Saldi, Confesercenti: “Devono tornare ad essere svendite di fine stagione, vanno posticipati”

Il mercato è cambiato, e anche i saldi devono seguirne le mutate esigenze

Il mercato è cambiato, e anche i saldi devono seguirne le mutate esigenze. Lo afferma Confesercenti, che chiede di «posticipare i saldi estivi all’ultimo sabato di luglio e quelli invernali al primo sabato del mese di febbraio riducendone la durata ad un massimo di trenta giorni».

La richiesta è stata ufficializzata in questi giorni con una lettera inviata da Fabio Tinti, presidente di Fismo Confesercenti Toscana, e Federica Grassini, presidente di Federmoda Confcommercio Toscana, all’assessore regionale.

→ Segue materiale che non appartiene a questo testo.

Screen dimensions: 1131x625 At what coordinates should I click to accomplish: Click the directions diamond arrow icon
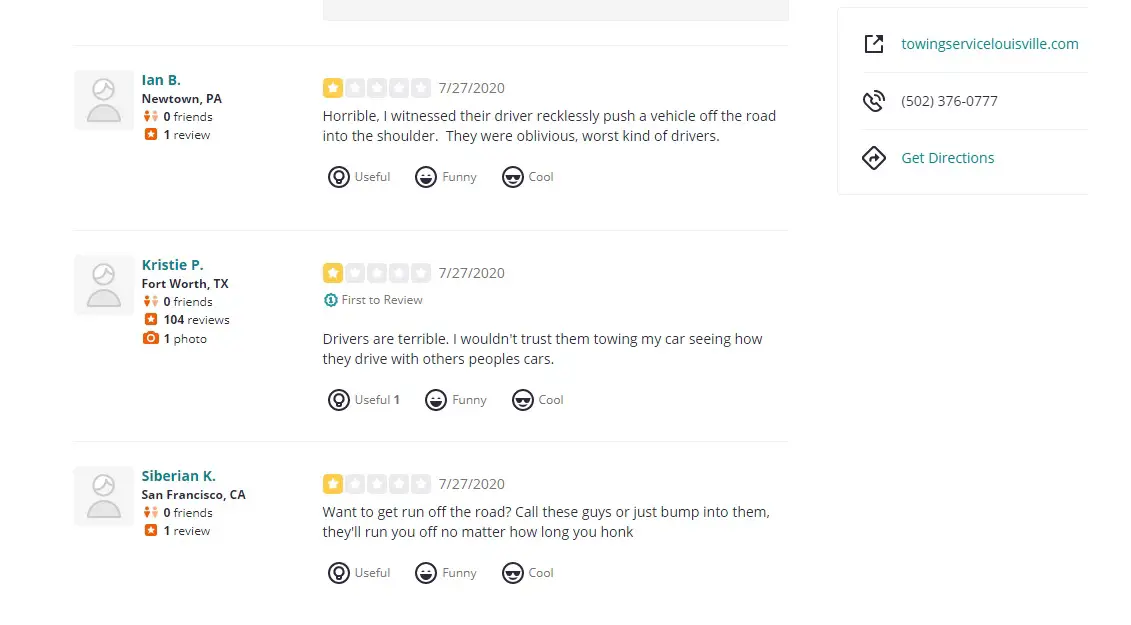[x=873, y=158]
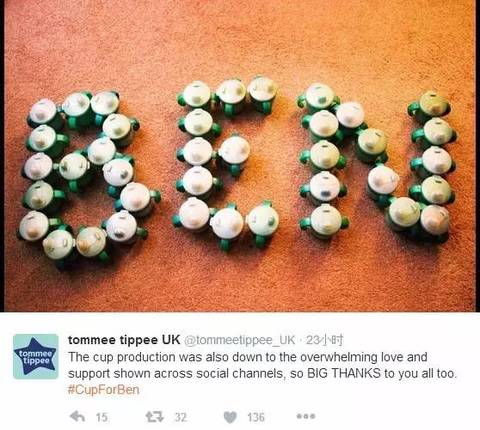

«Ormai da diversi anni il settore di distribuzione della moda sta vivendo una grave crisi – si legge nella lettera -. La mancanza assoluta di regole, e quando ci sono il mancato rispetto delle stesse, la giungla delle vendite on-line e delle promozioni più o meno regolari spalmate ormai in tutto il corso dell’anno, stanno mettendo il comparto abbigliamento in ginocchio, e senza prospettive serie di ripresa e di sviluppo. La costante anticipazione dei saldi di fine stagione sia estivi che invernali ha determinato la perdita dell’importanza cruciale che questi appuntamenti hanno sempre avuto per la vita delle aziende a fronte di un mercato che non è più spalmato su alcuni mesi, ma che si riduce ormai a poche settimane».

Confesercenti chiede dunque un rilancio del settore, che porti anche ad investire nei centri storici, come l’associazione chiede da tempo, e sui negozi di vicinato.

I saldi restano comunque il punto focale della lettera inviata alla Regione: «I saldi devono tornare ad essere una svendita di fine stagione». Nella lettera si chiede poi di regolamentare le «vendite promozionali degli stessi articoli antecedente alle date previste per le vendite di fine stagione».